AI-generated summary
Obtaining high-quality generations in modern LLMs has largely been framed as
a selection problem: identifying a single winning generation from a diverse
pool of N samples, the Best-of-N (BoN). Yet, this approach is inherently
zero-sum, discarding diverse and potentially useful information from the pool.
Instead, we explore a collaborative setup, where all candidates can potentially
contribute to the final winning generation. To this end, we propose Fusion-of-N
(FusioN): a method that uses a general LLM judge to synthesize the most
informative elements of each sample into a single final answer.

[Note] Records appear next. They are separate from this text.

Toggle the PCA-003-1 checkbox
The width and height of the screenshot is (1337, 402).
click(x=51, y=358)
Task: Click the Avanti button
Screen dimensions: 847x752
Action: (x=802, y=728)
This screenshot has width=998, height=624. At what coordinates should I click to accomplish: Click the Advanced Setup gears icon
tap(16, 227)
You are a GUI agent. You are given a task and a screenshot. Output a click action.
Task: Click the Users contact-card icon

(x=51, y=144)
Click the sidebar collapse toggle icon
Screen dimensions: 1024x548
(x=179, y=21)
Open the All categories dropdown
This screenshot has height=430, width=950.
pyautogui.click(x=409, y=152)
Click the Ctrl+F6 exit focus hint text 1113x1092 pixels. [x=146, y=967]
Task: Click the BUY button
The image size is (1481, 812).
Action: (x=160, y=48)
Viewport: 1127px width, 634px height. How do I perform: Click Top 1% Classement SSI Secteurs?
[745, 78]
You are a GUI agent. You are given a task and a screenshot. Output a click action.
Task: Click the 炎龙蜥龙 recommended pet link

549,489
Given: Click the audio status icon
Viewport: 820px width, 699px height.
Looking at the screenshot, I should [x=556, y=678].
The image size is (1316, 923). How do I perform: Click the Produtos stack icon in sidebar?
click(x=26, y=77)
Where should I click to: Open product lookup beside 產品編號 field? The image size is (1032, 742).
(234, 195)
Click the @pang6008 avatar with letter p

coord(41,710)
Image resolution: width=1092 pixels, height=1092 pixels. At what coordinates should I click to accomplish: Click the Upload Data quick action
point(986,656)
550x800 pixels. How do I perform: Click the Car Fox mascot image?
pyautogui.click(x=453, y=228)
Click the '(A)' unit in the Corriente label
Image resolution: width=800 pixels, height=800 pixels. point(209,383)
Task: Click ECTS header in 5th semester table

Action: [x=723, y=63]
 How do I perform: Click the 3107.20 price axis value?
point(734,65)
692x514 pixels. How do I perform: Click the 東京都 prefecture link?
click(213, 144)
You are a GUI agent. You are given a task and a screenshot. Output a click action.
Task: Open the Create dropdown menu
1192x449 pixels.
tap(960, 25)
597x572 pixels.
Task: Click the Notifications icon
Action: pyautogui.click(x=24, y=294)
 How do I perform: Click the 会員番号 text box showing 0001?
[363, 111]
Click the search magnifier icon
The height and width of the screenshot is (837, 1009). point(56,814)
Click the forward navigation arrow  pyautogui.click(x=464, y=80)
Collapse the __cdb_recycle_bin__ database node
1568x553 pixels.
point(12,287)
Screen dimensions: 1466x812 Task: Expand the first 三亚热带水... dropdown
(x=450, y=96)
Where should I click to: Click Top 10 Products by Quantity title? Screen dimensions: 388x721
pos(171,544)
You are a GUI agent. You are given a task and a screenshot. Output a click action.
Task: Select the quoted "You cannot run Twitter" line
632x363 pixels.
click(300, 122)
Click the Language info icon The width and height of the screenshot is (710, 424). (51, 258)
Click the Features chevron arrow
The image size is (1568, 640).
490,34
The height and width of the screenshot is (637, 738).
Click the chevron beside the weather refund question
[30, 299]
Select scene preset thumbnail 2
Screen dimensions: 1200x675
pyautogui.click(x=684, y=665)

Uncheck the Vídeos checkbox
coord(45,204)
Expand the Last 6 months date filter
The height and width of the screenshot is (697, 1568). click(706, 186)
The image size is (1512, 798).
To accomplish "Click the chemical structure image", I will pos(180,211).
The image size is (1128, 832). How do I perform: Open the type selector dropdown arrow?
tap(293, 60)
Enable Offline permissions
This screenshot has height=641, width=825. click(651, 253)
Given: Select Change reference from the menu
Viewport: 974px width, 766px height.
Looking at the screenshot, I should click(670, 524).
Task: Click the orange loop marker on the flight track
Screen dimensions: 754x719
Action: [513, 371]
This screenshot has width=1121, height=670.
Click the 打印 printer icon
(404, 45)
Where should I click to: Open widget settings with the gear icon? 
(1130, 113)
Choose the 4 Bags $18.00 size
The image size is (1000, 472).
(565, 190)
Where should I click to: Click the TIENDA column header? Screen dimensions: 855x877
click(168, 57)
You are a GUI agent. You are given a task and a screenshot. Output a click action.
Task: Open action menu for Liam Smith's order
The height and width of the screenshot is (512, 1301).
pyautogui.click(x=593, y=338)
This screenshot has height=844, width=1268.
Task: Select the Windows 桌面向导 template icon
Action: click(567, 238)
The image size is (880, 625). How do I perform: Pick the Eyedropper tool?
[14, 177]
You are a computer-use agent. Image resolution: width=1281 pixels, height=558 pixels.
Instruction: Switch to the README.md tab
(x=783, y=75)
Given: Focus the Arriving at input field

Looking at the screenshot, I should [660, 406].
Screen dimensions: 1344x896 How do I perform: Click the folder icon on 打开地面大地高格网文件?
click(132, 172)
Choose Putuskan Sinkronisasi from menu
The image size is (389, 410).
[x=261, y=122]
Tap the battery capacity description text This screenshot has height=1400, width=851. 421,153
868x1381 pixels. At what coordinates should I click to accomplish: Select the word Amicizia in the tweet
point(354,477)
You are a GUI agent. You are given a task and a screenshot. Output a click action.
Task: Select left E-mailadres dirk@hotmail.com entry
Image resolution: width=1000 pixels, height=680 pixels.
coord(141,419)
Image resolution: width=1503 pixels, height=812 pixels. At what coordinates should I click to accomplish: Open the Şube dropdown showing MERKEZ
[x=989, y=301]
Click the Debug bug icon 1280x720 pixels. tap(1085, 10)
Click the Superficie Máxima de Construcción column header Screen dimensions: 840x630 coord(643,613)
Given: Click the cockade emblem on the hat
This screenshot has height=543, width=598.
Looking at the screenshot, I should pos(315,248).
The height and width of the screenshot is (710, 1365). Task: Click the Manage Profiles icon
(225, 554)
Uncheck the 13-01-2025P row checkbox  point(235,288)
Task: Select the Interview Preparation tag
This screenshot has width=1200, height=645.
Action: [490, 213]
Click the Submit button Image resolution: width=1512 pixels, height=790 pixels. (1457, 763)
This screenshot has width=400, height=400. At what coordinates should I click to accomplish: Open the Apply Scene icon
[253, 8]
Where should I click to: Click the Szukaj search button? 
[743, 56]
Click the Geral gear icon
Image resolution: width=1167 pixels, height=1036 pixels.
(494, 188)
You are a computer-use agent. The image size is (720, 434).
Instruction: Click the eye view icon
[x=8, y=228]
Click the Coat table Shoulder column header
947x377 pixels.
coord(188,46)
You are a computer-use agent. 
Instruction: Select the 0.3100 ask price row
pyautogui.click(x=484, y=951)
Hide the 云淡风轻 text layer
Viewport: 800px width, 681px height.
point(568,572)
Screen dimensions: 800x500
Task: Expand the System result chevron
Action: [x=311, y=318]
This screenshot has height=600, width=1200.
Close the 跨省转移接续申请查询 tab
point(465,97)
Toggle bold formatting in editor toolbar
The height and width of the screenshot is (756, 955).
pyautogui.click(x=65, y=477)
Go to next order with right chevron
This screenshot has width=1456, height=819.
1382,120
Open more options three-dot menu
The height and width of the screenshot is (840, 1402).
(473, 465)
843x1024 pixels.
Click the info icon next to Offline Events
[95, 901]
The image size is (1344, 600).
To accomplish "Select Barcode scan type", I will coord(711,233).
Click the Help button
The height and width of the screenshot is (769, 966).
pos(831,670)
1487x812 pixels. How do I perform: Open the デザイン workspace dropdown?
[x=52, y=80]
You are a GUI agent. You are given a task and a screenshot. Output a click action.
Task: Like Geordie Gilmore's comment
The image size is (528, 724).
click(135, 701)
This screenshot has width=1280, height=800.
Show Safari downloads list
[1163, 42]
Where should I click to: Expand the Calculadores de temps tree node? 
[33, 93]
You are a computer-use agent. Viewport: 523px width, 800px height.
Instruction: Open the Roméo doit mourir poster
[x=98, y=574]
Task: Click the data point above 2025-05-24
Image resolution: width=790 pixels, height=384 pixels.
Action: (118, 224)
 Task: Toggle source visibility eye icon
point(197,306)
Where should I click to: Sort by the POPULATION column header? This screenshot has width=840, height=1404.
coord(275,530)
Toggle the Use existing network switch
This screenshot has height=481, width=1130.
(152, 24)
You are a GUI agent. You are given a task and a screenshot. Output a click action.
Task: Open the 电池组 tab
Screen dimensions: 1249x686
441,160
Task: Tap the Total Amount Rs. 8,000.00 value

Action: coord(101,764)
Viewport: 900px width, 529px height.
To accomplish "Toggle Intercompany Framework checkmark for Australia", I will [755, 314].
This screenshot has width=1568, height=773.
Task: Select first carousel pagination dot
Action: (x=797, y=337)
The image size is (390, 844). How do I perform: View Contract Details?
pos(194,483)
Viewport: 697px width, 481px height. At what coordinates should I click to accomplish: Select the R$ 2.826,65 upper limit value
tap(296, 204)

We compare
FusioN to BoN in two settings, (i) test-time scaling, where we sample and
aggregate from a single model at test-time (ii) synthetic data generation,
where we fuse samples from a pool of diverse teachers to improve a student
model. We extensively benchmark both setups across 11 languages, 3 diverse
tasks and varying model scales. Across the bench, FusioN consistently
outperforms BoN showing versatility and robustness both in test-time scaling
and in downstream gains from synthetic data generation. We also perform
extensive analysis on FusioN, where it shows surprising strengths and
robustness under challenging settings. These results show that we should shift
how we think about evaluating and utilizing LLM generations from a monolithic
measure of quality, to embracing their polylithic nature. This shift allows us
to integrate diverse strengths, unlock latent potential, and achieve
improvements that were previously inaccessible through selection alone.